Pour lui, la clé est dans la complémentarité :

« Un portefeuille bien construit peut combiner des ETF pour la base l’exposition large et bon marché et des stratégies actives ciblées pour la flexibilité et la gestion des risques. L’un n’exclut pas l’autre. »


Comment investir intelligemment avec des ETF

Les ETF restent des outils puissants, à condition de les utiliser avec méthode.

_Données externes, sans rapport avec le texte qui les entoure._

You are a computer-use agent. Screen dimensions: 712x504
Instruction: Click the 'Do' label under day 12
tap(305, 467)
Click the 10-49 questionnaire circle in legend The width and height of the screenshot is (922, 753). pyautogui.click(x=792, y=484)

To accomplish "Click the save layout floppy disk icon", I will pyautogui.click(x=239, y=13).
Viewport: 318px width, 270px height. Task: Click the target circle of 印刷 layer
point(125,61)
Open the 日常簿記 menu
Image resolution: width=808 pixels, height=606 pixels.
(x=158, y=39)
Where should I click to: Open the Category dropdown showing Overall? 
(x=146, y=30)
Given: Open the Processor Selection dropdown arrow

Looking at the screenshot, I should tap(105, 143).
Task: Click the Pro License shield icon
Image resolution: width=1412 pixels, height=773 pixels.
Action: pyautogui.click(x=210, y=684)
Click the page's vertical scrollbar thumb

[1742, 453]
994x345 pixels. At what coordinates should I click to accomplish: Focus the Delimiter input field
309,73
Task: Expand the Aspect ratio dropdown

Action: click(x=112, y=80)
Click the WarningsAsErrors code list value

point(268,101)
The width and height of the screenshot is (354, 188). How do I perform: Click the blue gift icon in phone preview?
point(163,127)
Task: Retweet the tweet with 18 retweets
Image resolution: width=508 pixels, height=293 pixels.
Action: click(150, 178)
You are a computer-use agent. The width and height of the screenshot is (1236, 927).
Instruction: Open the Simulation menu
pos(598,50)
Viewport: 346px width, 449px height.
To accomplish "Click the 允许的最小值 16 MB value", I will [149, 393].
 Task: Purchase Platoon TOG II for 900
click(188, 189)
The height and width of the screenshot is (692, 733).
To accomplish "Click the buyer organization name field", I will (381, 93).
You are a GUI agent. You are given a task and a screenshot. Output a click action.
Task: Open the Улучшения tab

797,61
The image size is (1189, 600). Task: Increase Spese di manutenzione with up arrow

Voici quelques bonnes pratiques simples mais essentielles :

  1. Diversifier entre classes d’actifs : ne pas se limiter aux actions, intégrer aussi des ETF obligataires ou sectoriels.
  2. Privilégier les ETF liquides et bien établis : ils offrent plus de sécurité en période de stress.
  3. Vérifier la méthode de réplication : physique de préférence, ou synthétique mais bien collatéralisée (garanties).
  4. Surveiller les frais et les écarts de cotation (spread) : de petits pourcentages font de grandes différences à long terme.
  5. Connaître l’indice suivi : un ETF n’est jamais “neutre”. Le poids des secteurs technologiques, financiers ou énergétiques varie fortement d’un indice à l’autre.
  6. Adopter une vision long terme : les ETF sont faits pour accompagner les cycles, pas pour spéculer au jour le jour.


Un équilibre à trouver

Les ETF ont démocratisé l’investissement et abaissé les barrières d’entrée sur les marchés financiers.

Ils représentent aujourd’hui plus de 50 % de la gestion d’actifs aux États-Unis, et leur part continue de croître en Europe.

Cette mutation a rendu la finance plus accessible, plus efficace… mais aussi plus uniforme.

La question n’est plus de savoir si les ETF vont dominer le paysage, mais comment éviter qu’ils ne le déforment.

Car un marché où tout le monde achète la même chose, pour les mêmes raisons, perd une partie de sa capacité à évaluer justement les entreprises.

Les ETF ont apporté une révolution bienvenue : celle du coût, de la transparence et de la simplicité.

Mais comme toute innovation financière, ils exigent discernement.

Leur puissance est indéniable à condition de ne pas oublier qu’ils ne remplacent pas la réflexion.